Letter of Credit Vs. Cash Collateral

Doing domestic and international business requires a complex credit system for buying and selling. Companies want guarantees of cash or lines of credit to pay for orders. Firms ordering goods also want guarantees that businesses offering goods will supply the goods. Letters of credit and cash collateral offer forms of guarantees for both producers and buyers.

Commercial Letters of Credit

Lenders, typically commercial banks, issue letters of credit as part of sophisticated business purchasing operations. Letters of credit put the signer on the hook to pay the bill on behalf of the firm placing the order. The bank endorsement increases the value of the credit letter in the eyes of the company receiving the order.
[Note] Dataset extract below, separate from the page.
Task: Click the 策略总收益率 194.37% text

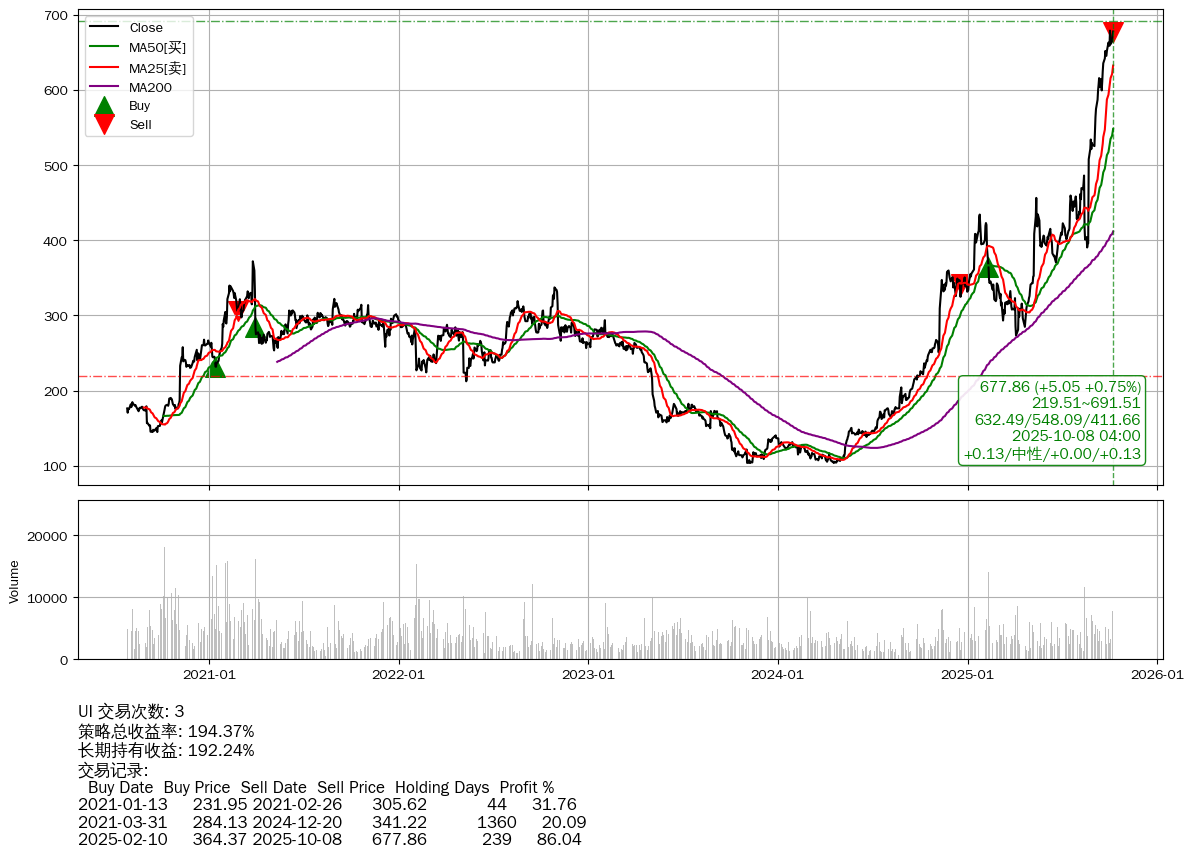Action: (166, 731)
When the company delivers the goods according to the terms of the contract, the bank pays the bill. The company making the order then repays the bank for the goods, as well as a fee for the letter-of-credit service.

Lenders qualify the borrower before issuing a letter, and companies typically receive the letters from the bank providing regular financial services for the business. The advantages of a commercial letter include regulation by the International Chamber of Commerce Uniform Customs and Practice for Documentary Credits controlling the terms of the letter of credit and the payment procedure.

Standby Letters of Credit

Standby letters of credit are documents used to show a company has the financial means to pay for an order. If the business requesting the order fails to pay the bill, the bank issuing the letter of credit then accepts responsibility for paying for the order. Standby letters have a time limit for use and come under the same regulations as standard credit letters.

Standby letters also require the same qualifying procedures as regular credit letters, even though there is less likelihood the bank ends up with the financing duties. A standby letter from a bank with an international reputation passes the credibility onto the company making the order.

Using Cash for Collateral

Cash and items quickly converted into cash qualify as cash collateral. Certificates of deposit, bonds and securities are forms of cash collateral. Companies fill purchase orders for large firms and international corporations based on cash collateral, but small firms without a credit history have little chance to fill an order based only on goodwill and reputation. Tying up cash as collateral for orders, or converting collateral into cash, restricts the liquidity needed to operate a small company.

Cash Collateral for Credit Letters

Lenders occasionally ask new companies to put up cash collateral for a letter of credit or a loan to purchasing inventory or raw materials. Firms working with a new bank or financial institution also face demands for cash collateral. Asking for the collateral allows the lender to collect the debt should the company fail to pay for the ordered goods. Once the new firm develops a history of prompt payment to vendors, the lender may no longer ask for the cash collateral requirement when supplying a letter of credit.